Market Update: Stocks Recover Modestly Following Monday Selloff as Energy Shares Gain Ground
U.S. stocks recovered slightly Tuesday from one of their biggest declines of the quarter as shares tied to energy and information technology regained their poise.
Stocks Edge Higher
All of Wall Street’s major indexes headed for gainsTuesday but ended the day well off their session highs. The large-cap S&P 500 Index rose 0.2% to 2,723.06, with six of 11 primary sectors recording gains. Energy was the largest single contributor, rallying 1.3% as a sector.
Dow industrials rose more than 130 points before giving back most of those gains by the close. The blue-chip index finished up 30.31 points, or 0.1%, at 24,283.11.
Meanwhile, the technology-heavy Nasdaq Composite Index added 0.4% to finish at 7,561.63.
Implied volatility in U.S. stocks over the next 30 days weakened on Tuesday as calm returned to Wall Street. The CBOE VIX Volatility Index fell more than 7% to close at 15.99 on a scale of 1-100 where 20 represents the historic average. The so-called “fear index” Monday closed at three-and-half-month highs.
Stocks were pummeled Monday after The Wall Street Journal published a report stating that the Trump administration is planning to block Chinese investment in U.S. technologies. The report was later dismissed by Treasury Secretary Steve Mnuchin, who said the Trump administration was combating intellectual property theft against all perpetrators and not just China.
The Monday selloff pushed the Dow below its 200-day moving average for the first time since June 2016.
Oil Gains Ground
Crude prices traded firmly to the upside on Tuesday as investors began to doubt OPEC’s ability to ramp up crude production quickly enough to prevent the emergence of a new supply-demand imbalance in global markets.
U.S. West Texas Intermediate (WTI) futures clawed back above $70 a barrel for the first time since May. The August futures contract added $2.35, or 3.5%, to $70.43 a barrel on the New York Mercantile Exchange. ICE Brent futures gained $1.65, or 2.2%, to $76.38 a barrel.
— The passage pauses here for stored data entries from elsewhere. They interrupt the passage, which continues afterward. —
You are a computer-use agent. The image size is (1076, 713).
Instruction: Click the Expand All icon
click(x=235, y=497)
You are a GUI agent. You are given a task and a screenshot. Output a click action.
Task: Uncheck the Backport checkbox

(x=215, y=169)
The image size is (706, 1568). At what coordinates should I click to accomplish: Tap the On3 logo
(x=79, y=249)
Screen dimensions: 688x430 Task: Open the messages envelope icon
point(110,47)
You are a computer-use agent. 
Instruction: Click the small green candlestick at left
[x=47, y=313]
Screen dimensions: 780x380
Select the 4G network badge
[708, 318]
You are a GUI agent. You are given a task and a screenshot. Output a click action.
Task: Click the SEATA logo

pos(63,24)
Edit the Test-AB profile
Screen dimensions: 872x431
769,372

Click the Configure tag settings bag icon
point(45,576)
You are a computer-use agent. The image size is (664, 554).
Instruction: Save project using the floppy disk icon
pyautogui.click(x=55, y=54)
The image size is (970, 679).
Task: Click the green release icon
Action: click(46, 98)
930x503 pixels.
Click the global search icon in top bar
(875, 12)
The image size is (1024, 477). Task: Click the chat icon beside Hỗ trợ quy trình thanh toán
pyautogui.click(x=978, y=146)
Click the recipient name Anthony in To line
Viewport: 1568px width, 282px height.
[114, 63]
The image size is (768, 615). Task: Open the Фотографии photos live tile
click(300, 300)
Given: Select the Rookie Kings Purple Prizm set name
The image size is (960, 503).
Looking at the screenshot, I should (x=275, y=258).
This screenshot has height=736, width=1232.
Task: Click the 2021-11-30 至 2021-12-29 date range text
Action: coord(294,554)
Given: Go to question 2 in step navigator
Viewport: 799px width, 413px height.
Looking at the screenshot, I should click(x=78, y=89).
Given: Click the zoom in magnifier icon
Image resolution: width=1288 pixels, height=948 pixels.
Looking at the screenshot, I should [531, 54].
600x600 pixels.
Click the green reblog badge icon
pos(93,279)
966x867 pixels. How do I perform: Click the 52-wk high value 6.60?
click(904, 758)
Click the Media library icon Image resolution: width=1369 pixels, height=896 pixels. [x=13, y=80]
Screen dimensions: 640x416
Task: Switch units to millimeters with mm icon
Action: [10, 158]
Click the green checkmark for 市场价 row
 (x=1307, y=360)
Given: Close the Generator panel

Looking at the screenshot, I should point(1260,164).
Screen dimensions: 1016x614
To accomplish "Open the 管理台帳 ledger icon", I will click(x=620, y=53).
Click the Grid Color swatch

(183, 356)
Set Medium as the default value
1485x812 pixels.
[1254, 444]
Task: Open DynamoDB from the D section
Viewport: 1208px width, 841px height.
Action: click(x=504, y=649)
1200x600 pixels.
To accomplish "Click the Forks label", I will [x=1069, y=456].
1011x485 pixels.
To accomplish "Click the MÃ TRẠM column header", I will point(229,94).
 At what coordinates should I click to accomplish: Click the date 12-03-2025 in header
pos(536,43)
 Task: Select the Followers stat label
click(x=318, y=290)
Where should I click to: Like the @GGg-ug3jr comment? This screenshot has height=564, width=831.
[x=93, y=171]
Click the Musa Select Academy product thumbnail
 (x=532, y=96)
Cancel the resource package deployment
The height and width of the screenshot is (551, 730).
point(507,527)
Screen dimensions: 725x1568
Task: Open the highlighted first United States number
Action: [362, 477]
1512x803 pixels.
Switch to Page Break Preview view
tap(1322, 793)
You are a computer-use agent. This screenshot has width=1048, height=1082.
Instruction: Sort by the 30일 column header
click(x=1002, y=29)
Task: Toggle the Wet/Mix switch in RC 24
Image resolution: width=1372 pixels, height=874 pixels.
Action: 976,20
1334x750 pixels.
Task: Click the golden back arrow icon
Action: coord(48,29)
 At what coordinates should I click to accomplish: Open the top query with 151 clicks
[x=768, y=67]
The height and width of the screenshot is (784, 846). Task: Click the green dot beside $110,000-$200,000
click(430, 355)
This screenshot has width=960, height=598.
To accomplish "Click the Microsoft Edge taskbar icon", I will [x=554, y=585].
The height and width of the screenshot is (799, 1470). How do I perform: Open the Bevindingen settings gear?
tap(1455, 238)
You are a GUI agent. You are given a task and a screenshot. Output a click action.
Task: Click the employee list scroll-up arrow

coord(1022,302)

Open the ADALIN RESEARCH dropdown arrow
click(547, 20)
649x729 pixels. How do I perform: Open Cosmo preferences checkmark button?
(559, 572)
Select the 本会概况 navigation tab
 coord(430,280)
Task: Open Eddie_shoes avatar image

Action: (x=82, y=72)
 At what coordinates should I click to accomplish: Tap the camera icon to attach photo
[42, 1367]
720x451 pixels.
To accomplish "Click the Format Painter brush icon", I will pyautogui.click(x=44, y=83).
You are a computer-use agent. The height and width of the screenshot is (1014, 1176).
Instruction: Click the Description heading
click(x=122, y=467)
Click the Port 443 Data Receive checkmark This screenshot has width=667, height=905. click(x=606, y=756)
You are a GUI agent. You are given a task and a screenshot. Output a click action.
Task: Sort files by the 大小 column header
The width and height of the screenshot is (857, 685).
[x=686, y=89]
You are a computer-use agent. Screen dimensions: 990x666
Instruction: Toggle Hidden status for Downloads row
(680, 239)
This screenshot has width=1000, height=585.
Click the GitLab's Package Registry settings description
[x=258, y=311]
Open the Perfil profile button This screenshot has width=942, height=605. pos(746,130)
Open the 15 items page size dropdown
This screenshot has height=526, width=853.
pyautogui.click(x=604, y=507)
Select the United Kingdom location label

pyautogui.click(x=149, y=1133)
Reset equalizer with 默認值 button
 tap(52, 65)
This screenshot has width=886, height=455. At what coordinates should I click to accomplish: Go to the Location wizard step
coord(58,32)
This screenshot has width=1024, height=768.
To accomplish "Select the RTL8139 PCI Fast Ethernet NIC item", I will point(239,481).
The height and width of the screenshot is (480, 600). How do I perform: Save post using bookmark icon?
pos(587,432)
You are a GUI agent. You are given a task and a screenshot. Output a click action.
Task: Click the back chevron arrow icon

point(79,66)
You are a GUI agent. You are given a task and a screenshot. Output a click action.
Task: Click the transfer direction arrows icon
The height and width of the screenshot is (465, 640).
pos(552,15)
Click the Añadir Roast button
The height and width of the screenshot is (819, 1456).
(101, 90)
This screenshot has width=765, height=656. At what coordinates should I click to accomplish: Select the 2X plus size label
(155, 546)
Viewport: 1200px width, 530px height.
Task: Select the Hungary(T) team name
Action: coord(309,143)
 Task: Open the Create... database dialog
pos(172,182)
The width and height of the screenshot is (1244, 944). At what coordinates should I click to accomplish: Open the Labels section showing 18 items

Last week, the Saudi-led Organization of the Petroleum Exporting Countries (OPEC) agreed to ramp up crude production by 600,000 barrels per day. According to MarketWatch, OPEC and its allies are planning to raise production levels by a combined 1 million barrels per day in the second half of the year.
Cryptocurrencies Continue Lower
The cryptocurrency market was back on the defensive Tuesday following two days of relative calm. The bulk of the declines occurred around midday.
Bitcoin prices reached a session low of $6,123.79 before recovering slightly. The largest cryptocurrency by market capitalization has been hovering between $6,200 and $6,300 since Sunday afternoon.
Bitcoin cash was the biggest decliner among the majors, falling more than 5% to $717.
Among the top-20 crypto assets in circulation, 19 had reported declines Tuesday afternoon. As a result, the cryptocurrency market shed $8 billion on the day to over $248 billion, according to CoinMarketCap.
Disclaimer: The author owns bitcoin, Ethereum and other cryptocurrencies. He holds investment positions in the coins, but does not engage in short-term or day-trading.